Wary, Roxanne studied the medal and verified that the picture matched the man before giving it back. But a bad feeling settled around her. Just like the damn stain, it began to spread. She glanced up again before she could stop herself. As if to confirm a relationship, it had grown bigger and somehow more threatening.
She swallowed and forced her attention back to Santo Castillo. His glass was almost empty. “Drinking on the job, Detective?” she asked, nodding at it.
“Off the clock.”
“But not off duty?”
“What cop is ever off duty?”
She supposed he had a valid point, but she was getting too many mixed signals from him to know what to trust.
“So what brings you and your badge to Love’stonight?”
“Good food, fine brew, and great friends,” he said, quoting the motto printed on the front window.
“So you’re not looking for anyone?”
“Like?”
“I don’t know.
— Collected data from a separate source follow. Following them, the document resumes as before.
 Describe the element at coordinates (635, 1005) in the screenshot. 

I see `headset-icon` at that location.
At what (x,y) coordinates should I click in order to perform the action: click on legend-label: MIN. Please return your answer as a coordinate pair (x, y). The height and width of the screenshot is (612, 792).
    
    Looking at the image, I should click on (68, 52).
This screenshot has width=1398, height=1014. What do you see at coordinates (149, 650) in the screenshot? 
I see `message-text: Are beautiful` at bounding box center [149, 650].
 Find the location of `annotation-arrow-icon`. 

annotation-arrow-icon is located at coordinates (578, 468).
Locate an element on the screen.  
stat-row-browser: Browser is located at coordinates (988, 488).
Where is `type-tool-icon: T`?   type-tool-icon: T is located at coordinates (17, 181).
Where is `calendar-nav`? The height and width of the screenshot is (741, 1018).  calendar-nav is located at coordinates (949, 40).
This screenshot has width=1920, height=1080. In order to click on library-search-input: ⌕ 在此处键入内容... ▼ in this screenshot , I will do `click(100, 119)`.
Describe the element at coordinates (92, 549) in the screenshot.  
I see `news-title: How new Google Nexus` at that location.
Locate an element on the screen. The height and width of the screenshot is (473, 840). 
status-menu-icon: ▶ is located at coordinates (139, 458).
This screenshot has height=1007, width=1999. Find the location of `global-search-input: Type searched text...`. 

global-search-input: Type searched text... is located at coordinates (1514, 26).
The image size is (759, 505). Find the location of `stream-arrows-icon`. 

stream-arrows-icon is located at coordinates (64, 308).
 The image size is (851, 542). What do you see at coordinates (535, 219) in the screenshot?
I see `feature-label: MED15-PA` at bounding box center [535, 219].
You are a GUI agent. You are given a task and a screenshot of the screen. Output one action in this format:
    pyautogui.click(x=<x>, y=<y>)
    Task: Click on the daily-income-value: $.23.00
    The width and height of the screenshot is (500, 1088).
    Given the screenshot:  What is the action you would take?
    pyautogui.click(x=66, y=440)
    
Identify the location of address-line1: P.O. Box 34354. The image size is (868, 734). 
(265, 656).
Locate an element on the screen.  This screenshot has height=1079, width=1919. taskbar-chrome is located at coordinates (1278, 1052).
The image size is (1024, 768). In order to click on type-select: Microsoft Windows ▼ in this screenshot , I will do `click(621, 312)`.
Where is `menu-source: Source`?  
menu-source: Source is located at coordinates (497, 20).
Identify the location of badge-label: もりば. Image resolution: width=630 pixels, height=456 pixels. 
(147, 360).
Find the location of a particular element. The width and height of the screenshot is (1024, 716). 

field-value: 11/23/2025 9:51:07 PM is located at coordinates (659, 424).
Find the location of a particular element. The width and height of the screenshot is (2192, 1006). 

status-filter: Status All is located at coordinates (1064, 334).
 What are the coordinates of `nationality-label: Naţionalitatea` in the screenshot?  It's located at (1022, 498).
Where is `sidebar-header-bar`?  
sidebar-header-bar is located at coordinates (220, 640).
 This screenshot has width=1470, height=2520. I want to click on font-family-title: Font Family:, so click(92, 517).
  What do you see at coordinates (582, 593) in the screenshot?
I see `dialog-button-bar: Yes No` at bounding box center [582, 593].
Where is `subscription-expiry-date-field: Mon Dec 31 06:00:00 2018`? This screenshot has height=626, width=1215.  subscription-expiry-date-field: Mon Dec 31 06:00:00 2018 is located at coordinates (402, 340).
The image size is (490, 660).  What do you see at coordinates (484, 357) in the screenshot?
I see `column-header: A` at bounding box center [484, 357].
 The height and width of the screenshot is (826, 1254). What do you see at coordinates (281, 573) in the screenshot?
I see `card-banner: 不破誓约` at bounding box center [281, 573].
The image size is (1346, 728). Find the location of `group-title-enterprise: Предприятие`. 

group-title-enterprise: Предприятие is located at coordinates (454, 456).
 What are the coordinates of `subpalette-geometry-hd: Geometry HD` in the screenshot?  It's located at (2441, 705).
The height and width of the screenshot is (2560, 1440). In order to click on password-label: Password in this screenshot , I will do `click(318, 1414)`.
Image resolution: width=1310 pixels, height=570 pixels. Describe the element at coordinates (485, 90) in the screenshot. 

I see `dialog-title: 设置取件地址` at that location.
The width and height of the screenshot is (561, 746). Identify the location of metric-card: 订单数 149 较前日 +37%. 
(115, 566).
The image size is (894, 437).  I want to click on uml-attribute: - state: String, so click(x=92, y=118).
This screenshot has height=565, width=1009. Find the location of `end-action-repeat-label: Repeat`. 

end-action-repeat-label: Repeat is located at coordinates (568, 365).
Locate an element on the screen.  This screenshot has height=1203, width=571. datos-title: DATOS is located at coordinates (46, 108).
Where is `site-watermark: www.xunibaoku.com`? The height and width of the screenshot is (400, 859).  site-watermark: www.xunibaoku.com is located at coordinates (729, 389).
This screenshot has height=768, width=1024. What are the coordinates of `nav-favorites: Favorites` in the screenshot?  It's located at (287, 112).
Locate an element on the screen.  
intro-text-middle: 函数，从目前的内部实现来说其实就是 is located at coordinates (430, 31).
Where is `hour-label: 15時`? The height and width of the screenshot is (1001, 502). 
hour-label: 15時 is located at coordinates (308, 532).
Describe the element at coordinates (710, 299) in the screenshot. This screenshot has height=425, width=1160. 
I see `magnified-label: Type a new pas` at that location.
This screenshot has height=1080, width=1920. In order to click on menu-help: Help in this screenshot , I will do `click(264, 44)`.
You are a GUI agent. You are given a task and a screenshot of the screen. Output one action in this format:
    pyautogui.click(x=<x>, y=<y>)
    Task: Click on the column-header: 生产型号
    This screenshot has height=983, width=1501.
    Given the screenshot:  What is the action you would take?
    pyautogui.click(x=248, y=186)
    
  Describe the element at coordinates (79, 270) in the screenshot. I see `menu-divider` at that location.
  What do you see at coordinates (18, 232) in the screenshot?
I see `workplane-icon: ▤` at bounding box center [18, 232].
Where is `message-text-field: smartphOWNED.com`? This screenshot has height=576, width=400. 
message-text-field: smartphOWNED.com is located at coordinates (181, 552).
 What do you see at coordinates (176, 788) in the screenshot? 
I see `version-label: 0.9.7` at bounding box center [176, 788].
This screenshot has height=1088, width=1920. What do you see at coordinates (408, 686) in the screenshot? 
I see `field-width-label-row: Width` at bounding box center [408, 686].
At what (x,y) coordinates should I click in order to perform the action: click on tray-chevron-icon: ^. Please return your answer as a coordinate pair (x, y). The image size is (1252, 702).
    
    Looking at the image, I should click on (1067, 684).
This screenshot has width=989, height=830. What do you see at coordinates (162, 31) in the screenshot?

Outlaws.”
“And if I am?” he asked.
She shrugged, glancing at the nearly deserted bar. “Good luck with that?”
A taut pause followed while he snared her gaze and held it prisoner.
“You seem a bit skittish, Roxanne.”
She felt a bit skittish. Excited. Like she’d just raced down a long staircase and found that the last step dropped into nowhere.
She balanced on the edge, hyperaware of him. His size. His intensity. His
presence.
She didn’t know if she wanted to bolt or move closer. He caught his bottom lip with his teeth and worried it for a moment, while his gaze delivered a message so
male
that she felt an instinctive, uncontrollable response.
He said very softly, “You have beautiful eyes. I didn’t expect that.”
“What?”
“It’s the gold in the gray, I think. It’s startling.”
She didn’t know what to say, so she stood there, speechless, mouth opened in surprise. She’d been told her eyes were pretty before—who hadn’t?—but coming from him, it seemed to take a deeper meaning. She felt another hot blush creep up her throat.
“What do you mean, you didn’t
expect
it?”
“I’ve been watching you.”
“Yeah, I noticed that. Why?”
The question hung between them, filled with a weight she didn’t quite fathom. He seemed to be sifting through his thoughts, examining and discarding responses. At last he said simply, “I find you intriguing.”